Them is eerie right from the onset. Years before the family moves to their new home, we are given a glimpse of the social environment around their home in North Carolina. Lucky is seen feeding her baby boy, when a creepy stranger - a white woman - approaches their abode. She begins to sing Old Black Joe by Stephen C Foster, and a triggered Lucky asks her to go away and tries to protect her son from the stranger. Why did the song trigger her? The answer lies in the history behind the song. Old Black Joe is said to be based on Foster's black servant Joe, and the controversial artist himself is known for his songs containing racist ideas.

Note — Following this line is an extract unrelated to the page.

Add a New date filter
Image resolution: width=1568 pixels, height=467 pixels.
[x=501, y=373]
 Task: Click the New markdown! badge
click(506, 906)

This scene is just mild compared to what follows. Every pivotal scene that follows is scarier, creepier, and more shocking than the one before. Even before the basement spectre takes charge entirely, the humans pose a real threat. Hours after the family moves in, Betty's only mission in life becomes to chase them away. She even breaks down and feels blue that she is alone in this. However, she is not alone for long.

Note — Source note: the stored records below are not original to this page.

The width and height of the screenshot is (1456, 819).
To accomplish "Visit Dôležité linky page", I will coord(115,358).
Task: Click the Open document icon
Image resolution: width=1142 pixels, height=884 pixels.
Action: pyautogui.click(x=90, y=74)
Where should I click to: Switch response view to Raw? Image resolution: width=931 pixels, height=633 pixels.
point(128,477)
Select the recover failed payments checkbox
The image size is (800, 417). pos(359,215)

The best thing about Them is its solid conflict. It is usual for the audience to ask the residents of a haunted house to just leave the place, but it is trickier here. Emorys have shelled all their savings to buy this house, and both Lucky and Henry are in for the long haul. "Enough running," they assure each other. It gets to a point when we wish for the real estate agent to just pay back the money and let the family go. Them also takes a deeper dive into the issue. We realise the conspiracy behind the sale of the house, and how the real estate agents of the time used black people to drive up the value of plots elsewhere.

From episode 2 onwards, we realise that the situation is simply too bleak. Both Henry and Lucky are haunted by their past traumas. Them is not just a story of the emancipation of black people in the US, but it also takes a look back at how black soldiers were treated during the war and the mental repercussions of the same. While Henry, a veteran, battles PTSD, Lucky's trauma emanates from an incident that happens during Henry's absence.

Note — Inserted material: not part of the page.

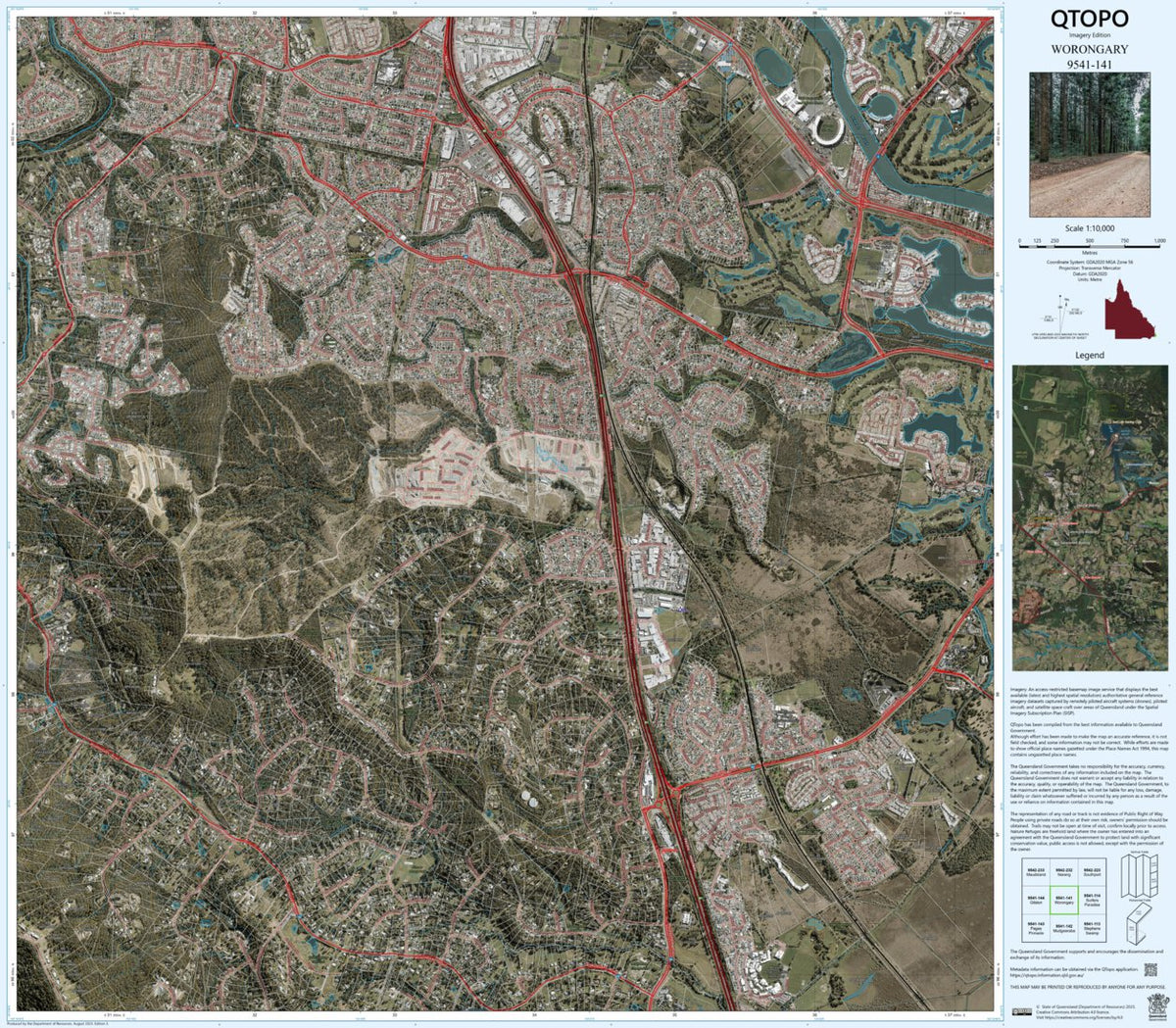The height and width of the screenshot is (1028, 1176).
Task: Open the creativecommons.org licence link
Action: coord(1078,1017)
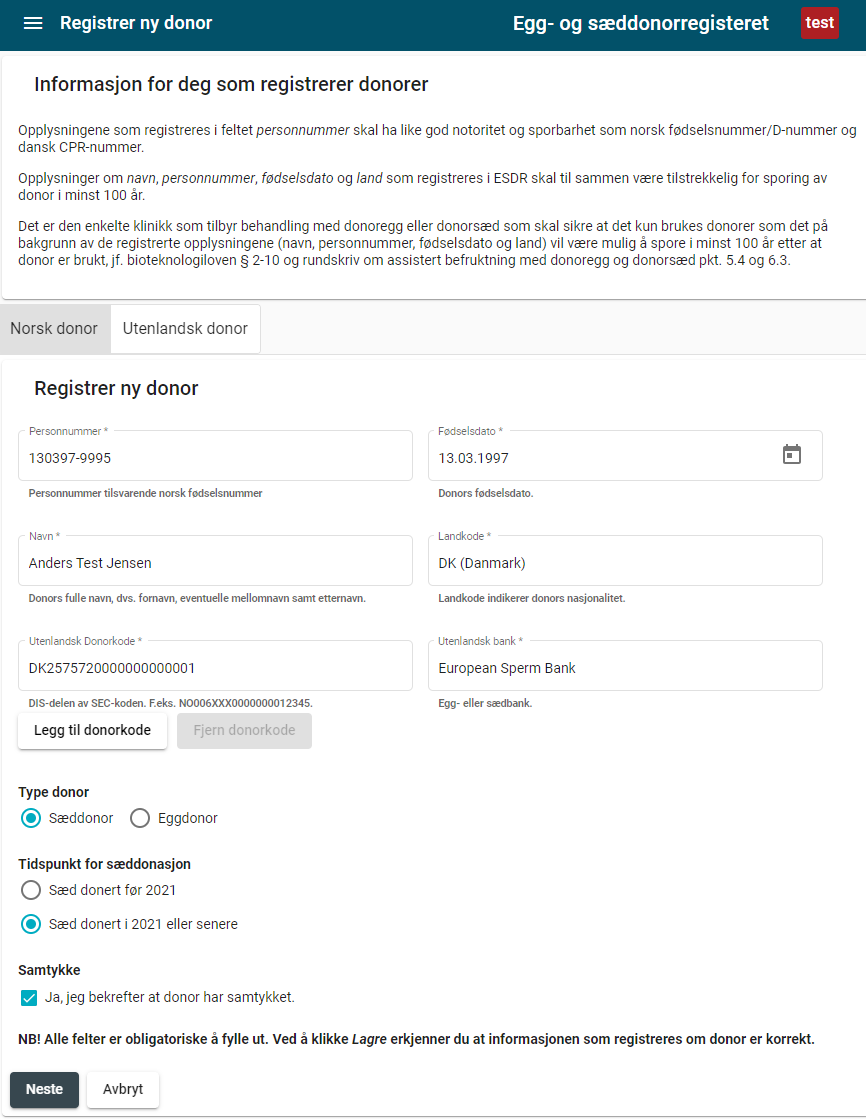
Task: Choose Sæd donert i 2021 eller senere
Action: tap(31, 924)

Another thing that makes Them stand out is how all the characters, including the neighbors and the supernatural ones, have a definite character arc. Lucky is the first to sense the spookiness in the house. Neither Henry nor her daughters believe her, and they even question her sanity. In their defense, they have trials of their own to deal with. Henry struggles to focus on his job as an engineer as he is torn between the burden of everything going on and a nitpicky, authoritative bigoted boss. Ruby gets bullied at high school and establishes a bond with an imaginary friend. Even little Gracie is not spared, as a ghostly Miss Vera haunts her constantly. The helplessness of it all gets to us.

Betty has a lot of issues too. We realise that, as a child, she was subjected to sexual abuse by her own father. She also struggles to finance the 'mission', and also has to deal with a partner who doesn't share her eagerness to chase away the Emorys. Yet, Betty truly scares us. Her psyche and her fixation with a torn wallpaper reminded me of Charlotte Perkins Gilman's short story The Yellow Wallpaper.

All characters go through hell and worse - as do we, the audience, who are witness to this - to get where they stand in the final episode, which ends on a cliffhanger.

It is not just the writing of Them that is impressive. Other departments like cinematography, editing, and colouring are also commendable and the visuals are astounding. Them takes what Jordan Peele's Us and Get Out did and elevates their central themes by multiple levels. It leaves us with a lingering thought - humans can be as evil as the devil, and even manifestations of evil can have some humanness in their dark corners.